Les personnes intersexuées — qualifiées par les médecins de personnes atteintes d’un désordre du développement sexuel — sont les personnes nées avec un sexe ne correspondant pas aux normes dominantes du masculin et du féminin. Considérées par la majorité du corps médical comme atteintes d’une maladie, au principal motif qu’elles ne rentrent pas dans les catégories de l’homme et de la femme, ces personnes sont, depuis la fin des années 60, soumises de manière massive à des actes chirurgicaux et hormonaux destinés à transformer leurs corps pour le « conformer » aux stéréotypes du masculin et du féminin.
Pour quels bénéfices ?
Jamais cependant, les professionnels de santé concernés n’ont pu prouver que ces actes médicaux apportaient un bénéfice thérapeutique à ces personnes par rapport à l’absence de traitement. Ils ne se sont jamais non plus sérieusement interrogés sur des méthodes alternatives plus douces (accompagnement psychologique, individuel, familial et social), ni demandés si ces « désordres du développement sexuel » étaient véritablement des maladies légitimant leur intervention. Marqués de l’idéologie de la seule binarité des sexes, ces professionnels n’ont en réalité pas cherché à soigner ces personnes mais à les faire rentrer dans des catégories qui ne leur correspondent pas. Ce faisant, ils se sont comportés moins comme des scientifiques que comme des militants de la binarité des sexes.

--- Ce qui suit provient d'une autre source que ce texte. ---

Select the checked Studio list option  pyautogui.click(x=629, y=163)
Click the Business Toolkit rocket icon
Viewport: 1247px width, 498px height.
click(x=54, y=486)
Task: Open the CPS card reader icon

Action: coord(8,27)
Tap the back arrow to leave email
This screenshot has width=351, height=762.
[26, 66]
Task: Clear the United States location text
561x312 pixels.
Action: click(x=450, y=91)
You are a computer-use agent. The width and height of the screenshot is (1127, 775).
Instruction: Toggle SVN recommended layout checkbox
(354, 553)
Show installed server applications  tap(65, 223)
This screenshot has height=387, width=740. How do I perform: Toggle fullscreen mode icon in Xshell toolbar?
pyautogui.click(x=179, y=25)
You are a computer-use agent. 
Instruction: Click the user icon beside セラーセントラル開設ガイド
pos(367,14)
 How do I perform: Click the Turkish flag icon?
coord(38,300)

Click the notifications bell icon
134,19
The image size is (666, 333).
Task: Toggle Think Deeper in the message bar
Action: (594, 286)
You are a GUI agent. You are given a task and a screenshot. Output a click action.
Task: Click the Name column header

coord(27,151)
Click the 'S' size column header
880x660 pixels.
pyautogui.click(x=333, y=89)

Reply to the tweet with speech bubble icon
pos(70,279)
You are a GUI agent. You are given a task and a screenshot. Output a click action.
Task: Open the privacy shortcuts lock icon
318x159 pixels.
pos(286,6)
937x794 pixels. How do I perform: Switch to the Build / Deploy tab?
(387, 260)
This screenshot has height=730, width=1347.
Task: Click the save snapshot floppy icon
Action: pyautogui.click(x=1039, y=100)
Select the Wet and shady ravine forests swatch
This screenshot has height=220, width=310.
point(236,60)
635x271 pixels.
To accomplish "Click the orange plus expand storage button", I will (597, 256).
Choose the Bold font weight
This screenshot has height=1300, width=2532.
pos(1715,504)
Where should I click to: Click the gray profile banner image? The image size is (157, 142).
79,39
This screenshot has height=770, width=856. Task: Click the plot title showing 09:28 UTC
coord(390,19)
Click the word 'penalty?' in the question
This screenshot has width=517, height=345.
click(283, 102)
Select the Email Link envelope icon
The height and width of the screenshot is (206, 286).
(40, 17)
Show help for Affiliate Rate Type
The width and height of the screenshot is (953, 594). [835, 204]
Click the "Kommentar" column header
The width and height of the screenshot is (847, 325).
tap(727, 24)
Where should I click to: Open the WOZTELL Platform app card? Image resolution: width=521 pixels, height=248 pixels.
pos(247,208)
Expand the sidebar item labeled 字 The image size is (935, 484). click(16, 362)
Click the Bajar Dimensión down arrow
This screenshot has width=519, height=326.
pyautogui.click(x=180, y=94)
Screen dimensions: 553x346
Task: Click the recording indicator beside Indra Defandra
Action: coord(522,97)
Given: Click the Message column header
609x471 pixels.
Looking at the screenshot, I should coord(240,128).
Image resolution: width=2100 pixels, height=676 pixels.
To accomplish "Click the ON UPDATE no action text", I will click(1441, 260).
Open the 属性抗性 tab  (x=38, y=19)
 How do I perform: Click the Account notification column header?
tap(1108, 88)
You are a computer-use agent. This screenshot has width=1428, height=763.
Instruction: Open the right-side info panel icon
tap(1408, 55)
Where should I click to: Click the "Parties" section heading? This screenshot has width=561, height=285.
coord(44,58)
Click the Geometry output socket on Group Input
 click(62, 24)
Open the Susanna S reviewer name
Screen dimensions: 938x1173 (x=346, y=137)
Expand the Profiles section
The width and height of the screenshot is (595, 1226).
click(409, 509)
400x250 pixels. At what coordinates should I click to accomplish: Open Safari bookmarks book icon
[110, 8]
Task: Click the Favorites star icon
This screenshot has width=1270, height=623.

Les différentes actions médiatiques et judiciaires entreprises ces dernières années par les personnes intersexuées tentent de remettre en cause cette politique de santé. Plusieurs organisations protectrices des droits humains au niveau international et national ont condamné ces pratiques. En France, c’est notamment le Défenseur des droits, le Sénat, ou le Président de la République qui, d’une façon ou d’une autre, ont demandé l’arrêt de cette politique de santé.
Des actes irréversibles sans consentement éclairé
Force est de constater, néanmoins, que les choses évoluent bien lentement. Ainsi le guide de bonnes pratiques de la HAS, entre deux formules en apparence respectueuses du droit à l’intégrité physique des personnes intersexuées, continue à recommander la réalisation, pourtant sans nécessité médicale et sans consentement éclairé, de nombre d’actes irréversibles – gonadectomie, vaginoplastie, etc. – qui pourraient être qualifiées par les tribunaux de mutilations.
Au lieu d’attendre que nos hôpitaux et médecins soient condamnés par les tribunaux pour que cessent ces pratiques, prenons-les devant et profitons de la révision des lois bioéthiques pour rappeler la primauté du respect du corps humain et l’interdiction de la réalisation de toute intervention non consentie irréversible. Des propositions de réforme existent déjà en ce sens, il suffit de les porter.